Matching wits
In these days of digitalization and automation, understanding R&D for mining equipment manufacturers can be an elusive endeavour. Senior lecturers Paseka Leeuw and Erhan Uludag of Wits School of Mining Engineering in Johannesburg, South Africa, share their thoughts with Solid Ground on what is driving R&D for mining OEMs in today’s modern mining landscape.
In your experience, what is the biggest driver of development?
PL: A combination of safety improvement and the need to contain or reduce costs in the face of declining mining grades. The combination of these two factors ensures long-term sustainability of mining operations. EU: Visionary people and champions in the companies are the biggest drivers of development. There have always been technical challenges in the mining industry. People make it work or fail.
What drives R&D for mining OEMs currently?
PL: In South Africa, particularly in the narrow reef mining sector, the focus is on mechanization. This sector is characterized by challenging mining conditions encountered daily by miners largely because of unfavourable geological and geotechnical conditions as well as increasing heat loads associated with increasing mining depths. In other sectors of mining, the focus should be on autonomous technology beyond hauling into a more complex part of the loop, namely loading. This is applicable to both underground and surface mining.

▶ Set tasks
a) According to the mining R&D interview, which conditions make narrow reef mining in South Africa challenging? List them all.
b) Carry on with the mining R&D interview from its last sentence.
The data below is from a separate source and has no connection to the mining interview.

▶ Material supplied
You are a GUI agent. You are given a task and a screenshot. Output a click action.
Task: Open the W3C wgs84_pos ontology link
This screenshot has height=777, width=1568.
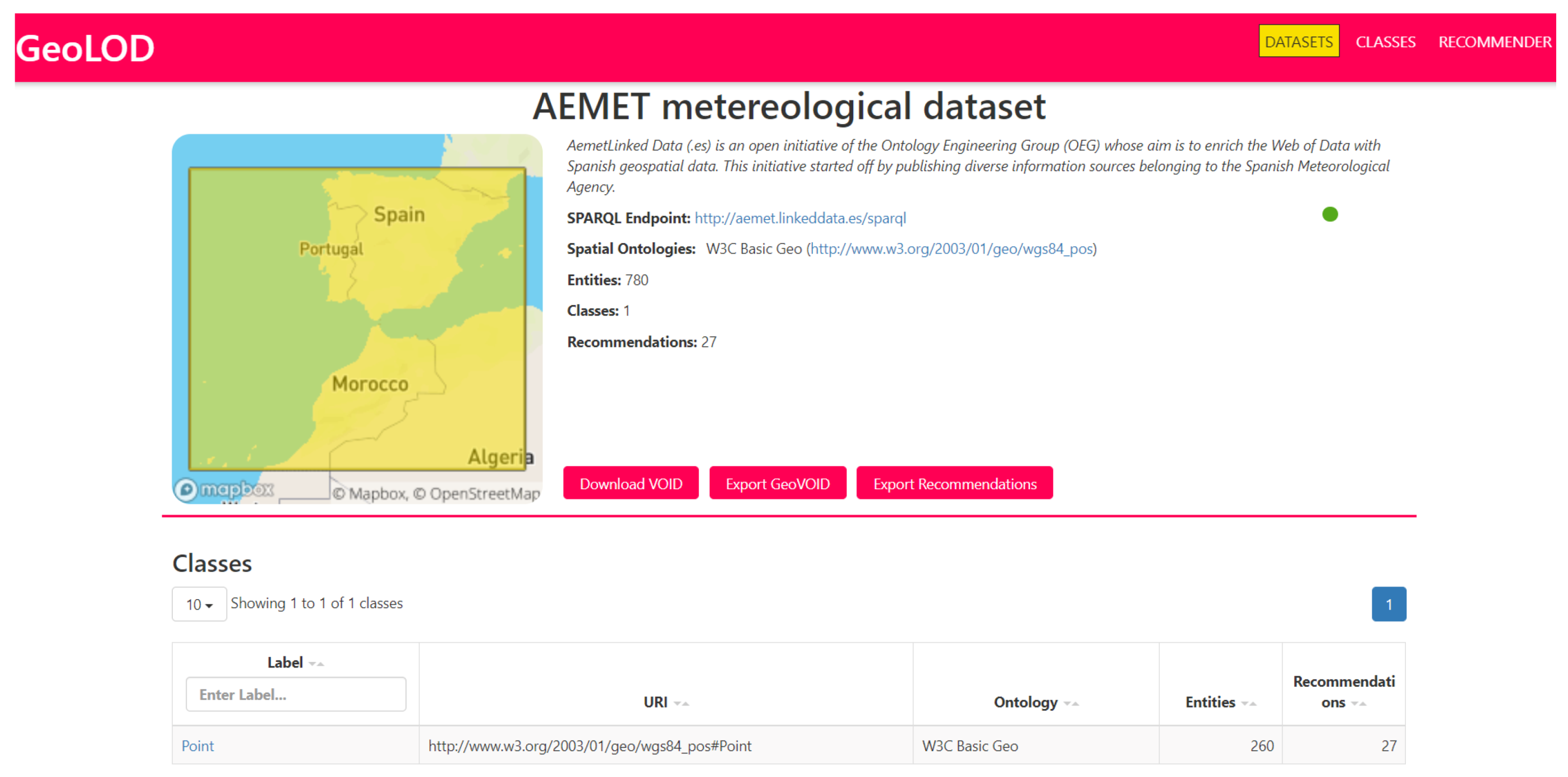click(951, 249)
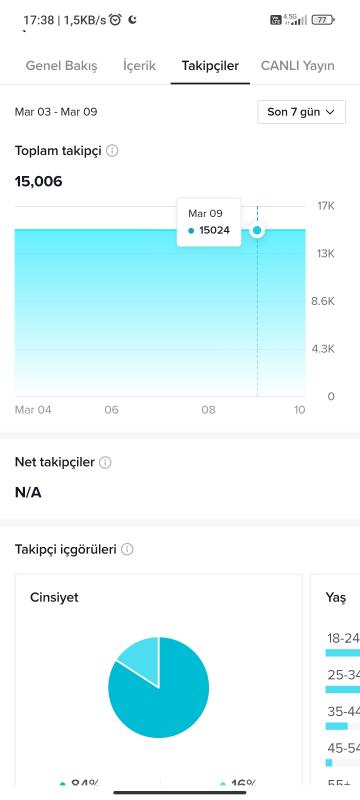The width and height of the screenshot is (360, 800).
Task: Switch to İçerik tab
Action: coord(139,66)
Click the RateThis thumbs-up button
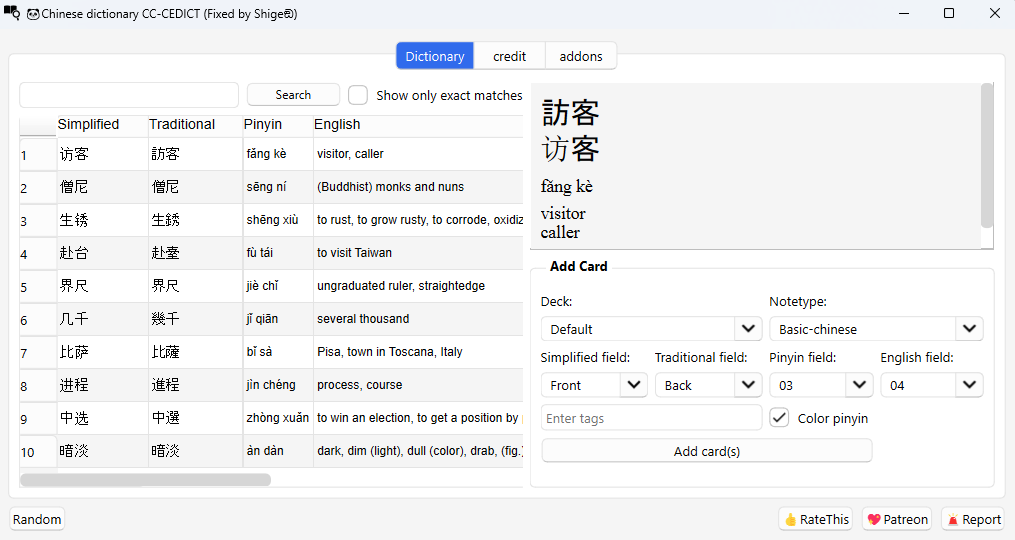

--

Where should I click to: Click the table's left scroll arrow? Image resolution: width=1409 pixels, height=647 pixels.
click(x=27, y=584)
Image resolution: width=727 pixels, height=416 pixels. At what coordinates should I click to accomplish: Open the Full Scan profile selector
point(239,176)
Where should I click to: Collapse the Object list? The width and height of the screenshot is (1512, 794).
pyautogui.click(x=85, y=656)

▶ Exercise answers
a)
- Geological conditions
- Geotechnical conditions
- Heat loads that rise as mining depths increase

b)
How much of the work in R&D is driven by client demand?
EU: Challenging conditions present themselves in mining environments where the client operates, so a manufacturer’s focus is always on such conditions. Products should be able to work in these conditions, be safe and benefit the mining operation financially.
Client demand is the main driver, although sometimes clients might not be able to see how to solve their problem, and then equipment manufacturers might take the initiative to propose and develop solutions in collaboration with the client. Obviously there are many challenges and limitations on information gathering and exchange.
PL: For technology to be fully accepted in mining, it must be client driven. Very often off-the-shelf technologies in mining do not work because each mine has its own set of unique challenges. Technology developed by suppliers should be such that it can be adapted easily by mines according to their own circumstances.
What will be the most important areas of R&D in the future?
PL: I think real-time digital mining will be very important in the future, and universities must produce champions to steer this area of research. In the era of information technology and social media, young people tend to loathe physical and sweaty careers, and if mining is to attract appropriate talent, it should embrace digital mining. To the extent that digital mining improves the quality of decisions made daily, accidents and fatalities can be avoided, mines’ profitability can be improved, and better utilization of capital assets can be achieved.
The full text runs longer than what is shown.